説明

アンテナ装置とこのアンテナ装置を備えた電子機器

【課題】精密加工を必要とすることがなく、かつ接地板を介して給電点間で流れる電流を低減して高いアイソレーション効果を実現する。
【解決手段】実施形態に係るアンテナ装置は、アンテナ用接地部の辺に沿って予め定められた距離内で近接配置され、送信又は受信対象とする周波数帯域が略同一に設定された第1及び第2のアンテナユニットとを具備する。これら第1及び第2のアンテナユニットは、上記アンテナ用接地部の上記辺の近傍に互いに離間して配置された第1及び第2の給電点と、一端部が上記第1及び第2の給電点に接続される第1及び第2の給電素子と、一端部が上記アンテナ用接地部に接続されると共に他端部が開放され上記第1及び第2の給電素子に対し電気的に結合して動作する第1及び第2の無給電素子とを備え、これら第1及び第2の無給電素子は相互間でも結合するように構成される。

【発明の詳細な説明】
【技術分野】
【0001】
この発明の実施形態は、アンテナ装置とこのアンテナ装置を備えた電子機器に関する。
【背景技術】
【0002】
パーソナル・コンピュータやテレビジョン受信機に、無線LAN(Local Area Network)、WiMAX(登録商標)、UWB(Ultra Wideband)或いはBluetooth(登録商標)等を利用する無線インタフェースを内蔵させ、この無線インタフェースによりWebサイト等からコンテンツや各種データをダウンロードできるようにした電子機器が種々開発されている。
【0003】
ところで、上記無線インタフェースに使用されるアンテナ装置には、一般にダイバーシチ効果を得るために2個のアンテナが用いられる。このため、電子機器内にアンテナ装置を収容する際には、アンテナが1個の場合に比べ広い収容スペースを確保する必要がある。一方、パーソナル・コンピュータ等の電子機器は、筐体の薄型化や回路部品の高密度実装により筐体内の余剰スペースが限られている。このため、電子機器内にアンテナ装置を収容する場合、2個のアンテナを互いに接近させざるを得ない。しかし、2個のアンテナが接近するとアンテナ間の干渉が大きくなり、希望するアンテナ性能が得られなくなるおそれがある。
【0004】
そこで、給電部間で伝わる電流をオープンスタブにより打ち消すようにしたアンテナ装置が提案されている(例えば、特許文献1又は2を参照)。また、アンテナ素子間にループ型の無給電素子を配置し、このループ型の無給電素子によりアンテナ素子間の空間結合を低減するようにしたアンテナ装置も提案されている(例えば、特許文献3又は4を参照)。
* * * * * * * * *
**指示**. アンテナ装置に関する特許文書の続きを、【0004】の段落の次から書き足してください。

**与えられたデータ**.
* * * * * * * * *
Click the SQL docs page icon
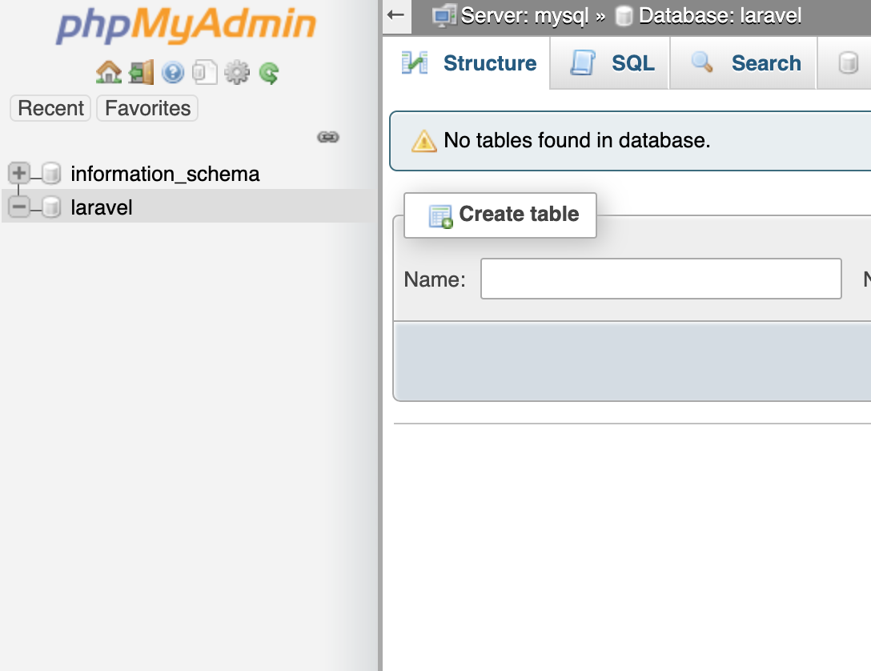Viewport: 871px width, 671px height. pyautogui.click(x=204, y=74)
* * * * * * * * *
**回答**.
【先行技術文献】
【特許文献】
【0005】
【特許文献1】特開2010−153973号公報
【特許文献2】特開2008−283464号公報
【特許文献3】特開2006−42111号公報
【特許文献4】特開2011−109547号公報
【発明の概要】
【発明が解決しようとする課題】
【0006】
ところが、特許文献1及び2に記載されたアンテナ装置は接地板に切り欠きを設けなければならず、小型化が進んだ電子機器にあっては精密加工が必要となるため実施が困難になってきており、また実施できたとしても給電ケーブル等により切り欠きがショートしてしまうおそれがある。
【0007】
また、特許文献3及び4に記載されたアンテナ装置は、先に述べたようにアンテナ素子間の空間結合を低減するものであるため、接地板を介して給電点間で流れる電流は低減されずアンテナ素子間のアイソレーション効果が低い。
【0008】
この発明は上記事情に着目してなされたもので、その目的とするところは、精密加工を必要とせず、かつ接地板を介して給電点間を流れる電流を低減して高いアイソレーション効果を実現したアンテナ装置とこのアンテナ装置を備えた電子機器を提供することにある。
【課題を解決するための手段】
【0009】
実施形態によれば、アンテナ装置は、電子機器の接地部に対し略平行に配置され当該接地部に接地素子を介して接続されるアンテナ用接地部と、このアンテナ用接地部の辺に沿って予め定められた距離内で近接配置され、送信又は受信対象とする周波数帯域が略同一に設定された第1及び第2のアンテナユニットとを具備する。
第1のアンテナユニットは、上記アンテナ用接地部の上記辺の近傍に配置された第1の給電点と、中間部が少なくとも1回折曲形成され、一端部が上記第1の給電点に接続されると共に他端部が開放された第1の給電素子と、一端部が上記アンテナ用接地部に接続されると共に他端部が開放され、上記第1の給電素子に対し電気的に結合して動作する第1の無給電素子とを備える。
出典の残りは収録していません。